Para consolar almas sensibleras como la mía, en la página de la constructora anuncian con fanfarrias que hace un año, antes de la kilométrica tala, fueron recuperadas 500 bromelias y orquídeas, y entregadas a un vivero cercano, mientras ven dónde las “reubican”. Quizás en jardines privados, vendidas a precio de heroína. El resto es un palabrerío insulso, en el cual no se advierten intenciones reforestadoras, aunque sea con dañinos y foráneos ficus y eucaliptos, o con tóxicas acacias (leucaenas) de rápido crecimiento, que apenas servirán para cantar a animalitos y flores nativos: “Ya no vive nadie en ellas…”.

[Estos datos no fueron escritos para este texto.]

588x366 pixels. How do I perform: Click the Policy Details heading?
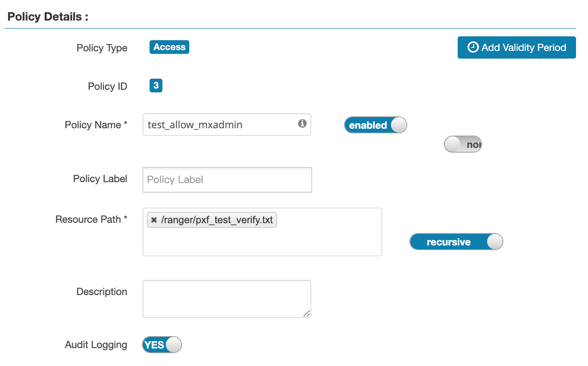coord(48,17)
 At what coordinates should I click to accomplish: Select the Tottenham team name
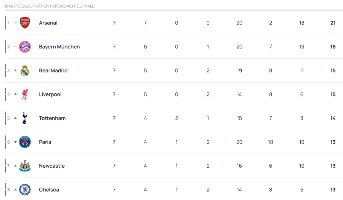[x=52, y=118]
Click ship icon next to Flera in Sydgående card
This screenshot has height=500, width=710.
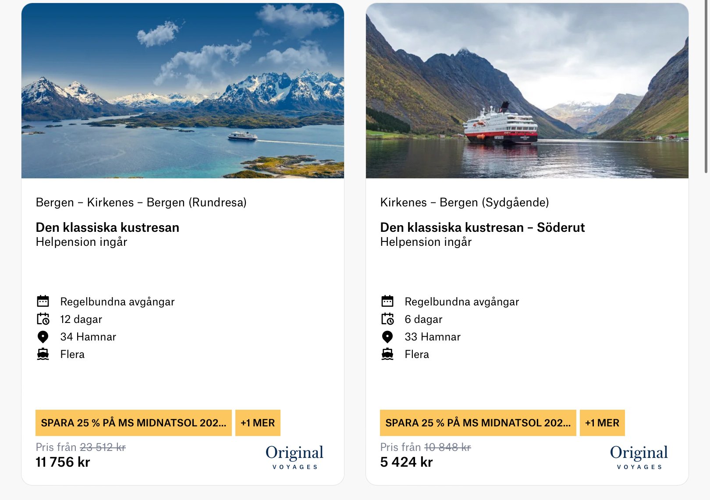tap(387, 354)
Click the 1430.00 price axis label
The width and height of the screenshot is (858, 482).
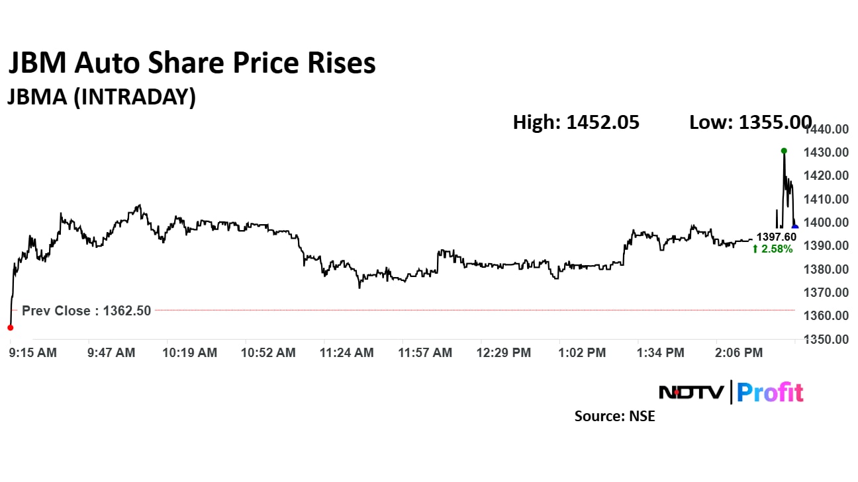(x=826, y=152)
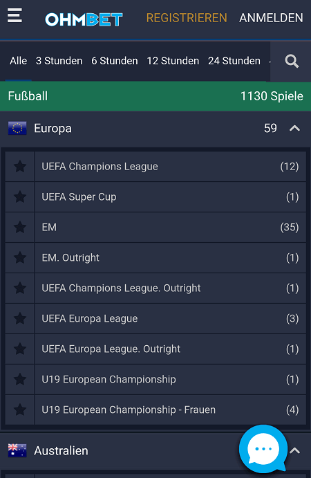
Task: Toggle star for UEFA Europa League
Action: (x=20, y=319)

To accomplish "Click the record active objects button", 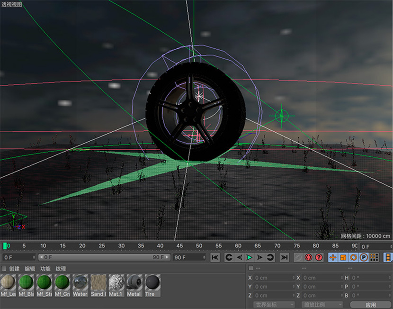I will point(308,257).
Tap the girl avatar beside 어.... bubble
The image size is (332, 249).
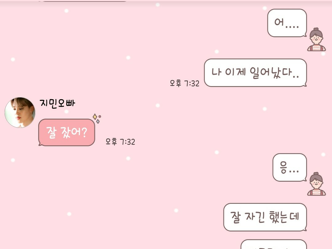click(x=316, y=39)
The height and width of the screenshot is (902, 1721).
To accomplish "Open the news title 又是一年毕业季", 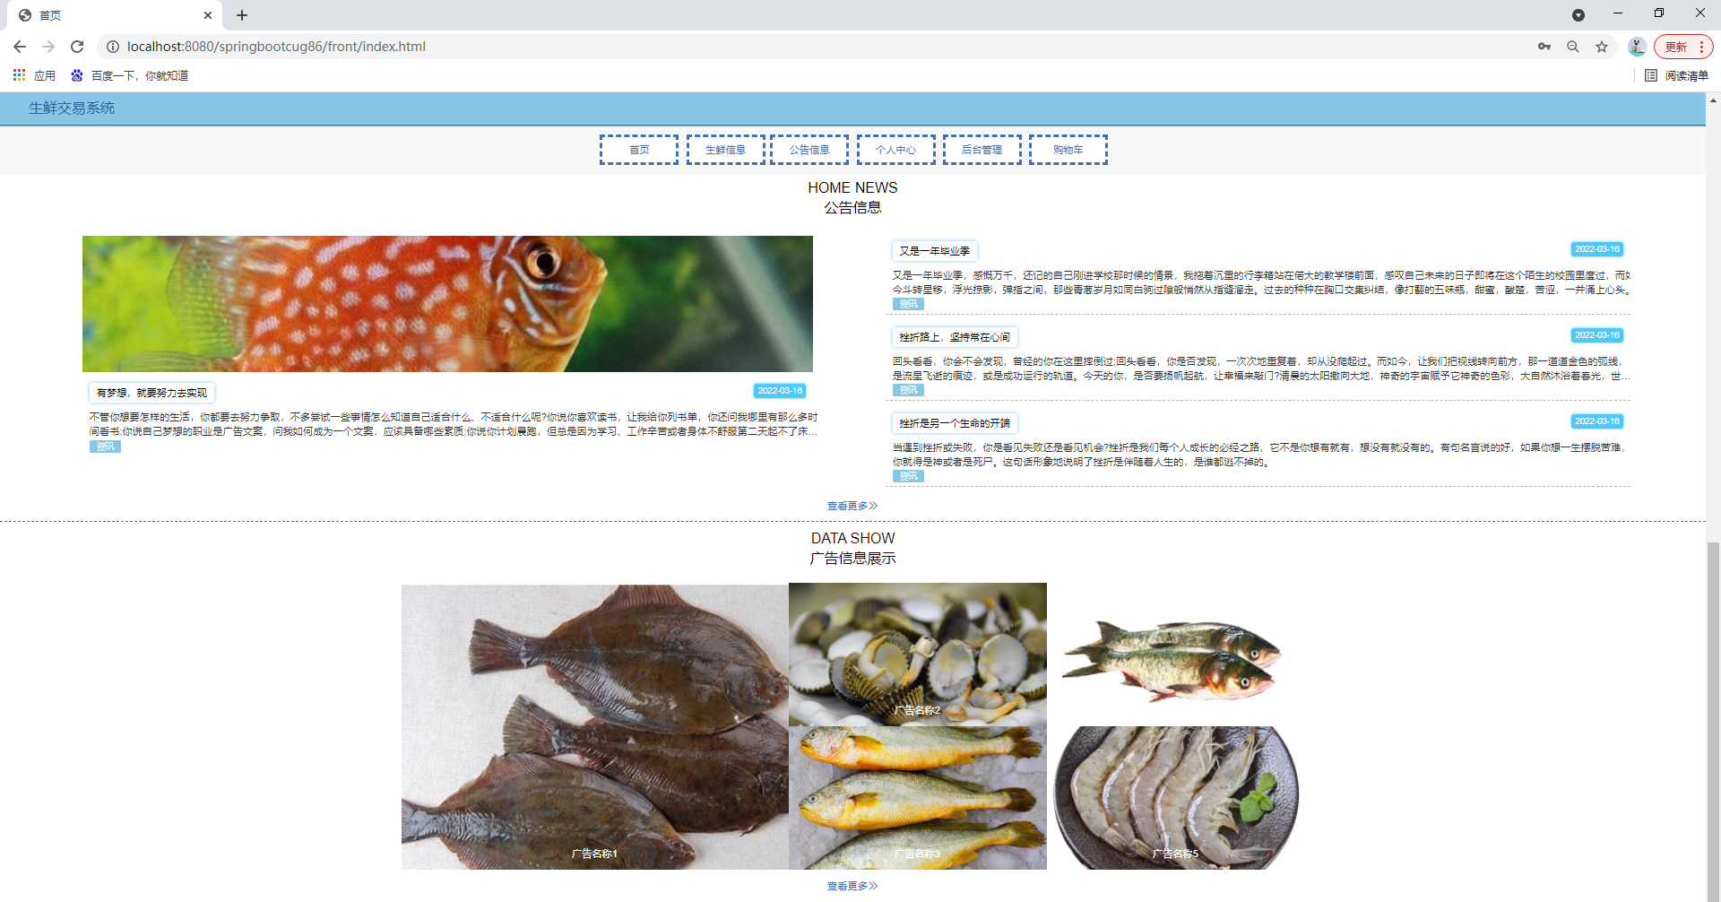I will pyautogui.click(x=934, y=251).
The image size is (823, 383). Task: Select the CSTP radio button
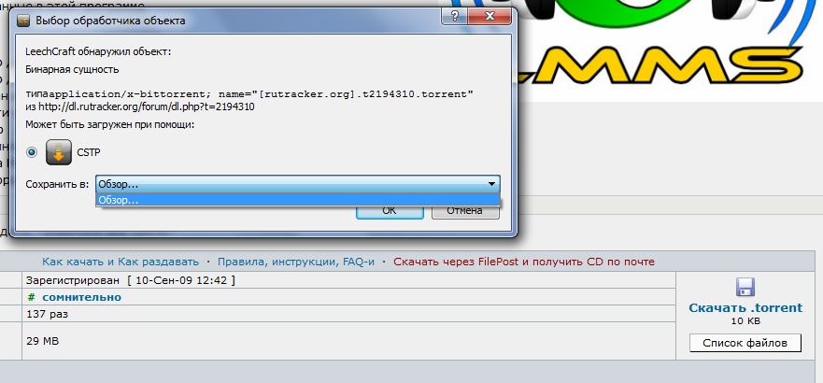click(33, 151)
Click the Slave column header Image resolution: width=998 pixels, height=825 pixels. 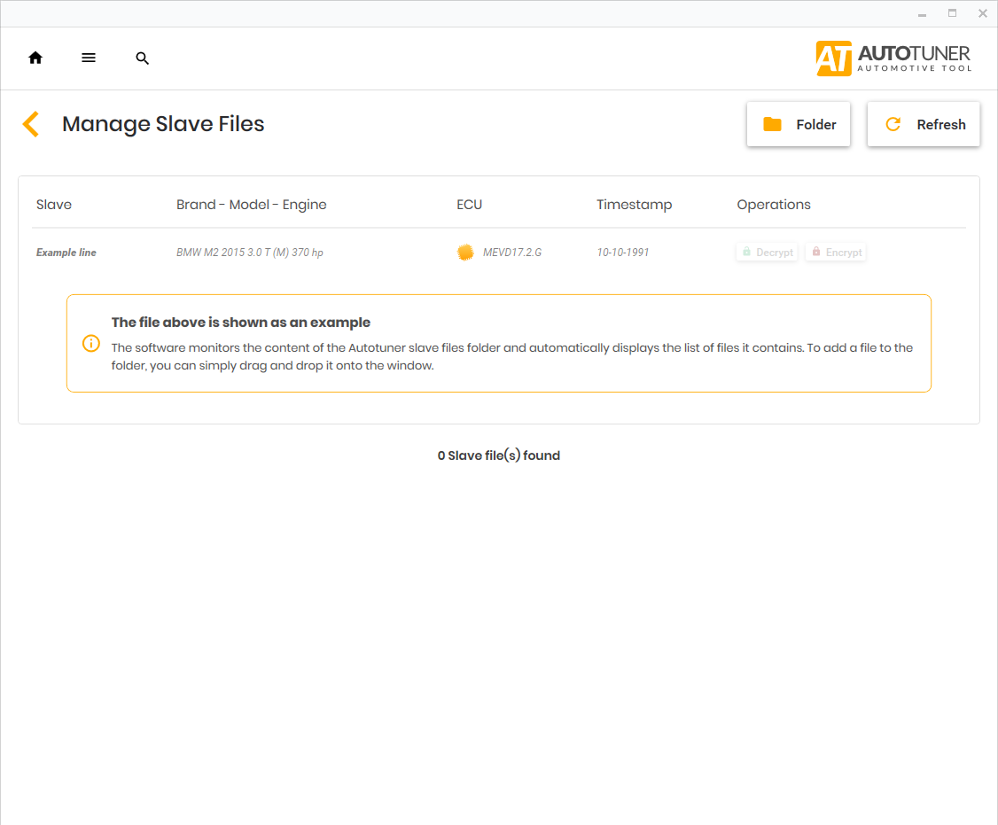(x=54, y=205)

Las preguntas insistentes durante el recorrido son: ¿ese es el precio del progreso que parece traer consigo una doble calzada? ¿Un árbol menos justifica el ahorro de cinco minutos de viaje? También, ¿por qué en un país donde se imita todo lo foráneo, no copiaron el respeto que los ingenieros de vías europeos tienen por la naturaleza? ¿Será porque en Caldas autoridades ni sociedad vigilan por su conservación?
Tal vez el origen de un socio de la concesionaria explique la magnitud del ecocidio. A lo mejor su misión sea mantener vigente el mito de la tal colonización antioqueña rindiendo homenaje a antepasados que inspiraron un verso a Jorge Robledo Ortiz (poeta menor no equiparable con el gran Darío Gómez: “Hubo una Antioquia grande sin vegetaciones, sin frondas ni jardines… Siquiera se murieron los abuelos, con las patas sobre los jazmines”.